* _EXERCISE OBJECTIVE_
Give every entry again, unchanged, and leave its images out.

* _ENTRIES SUPPLIED_

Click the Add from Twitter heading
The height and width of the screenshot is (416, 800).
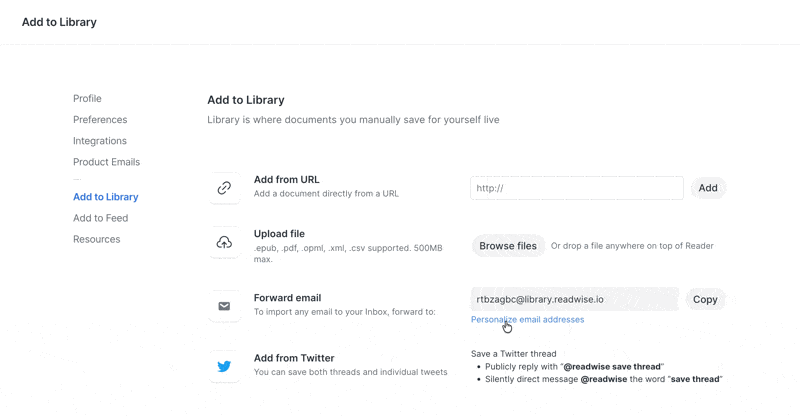click(x=294, y=358)
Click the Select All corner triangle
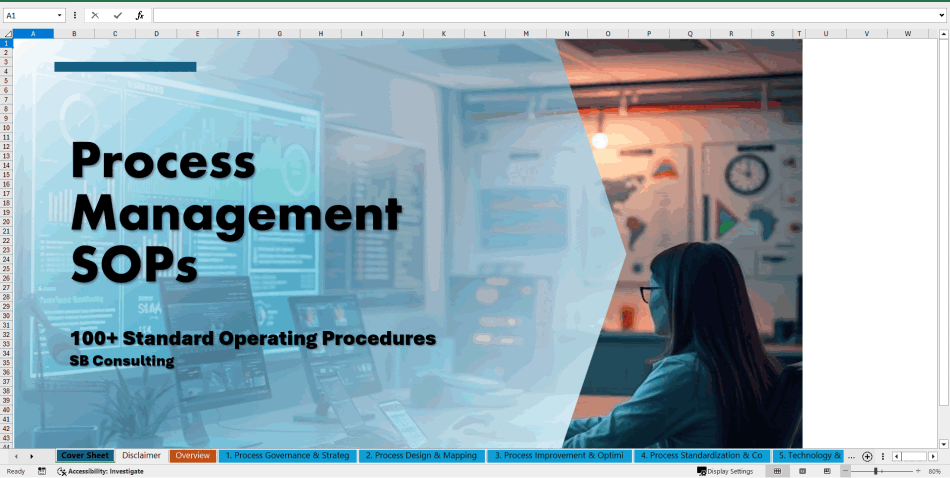This screenshot has height=478, width=950. (7, 33)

* _RESULT FOR THIS EXERCISE_
Click the Add from Twitter heading
The height and width of the screenshot is (416, 800).
click(x=294, y=358)
Click the Select All corner triangle
This screenshot has height=478, width=950. (7, 33)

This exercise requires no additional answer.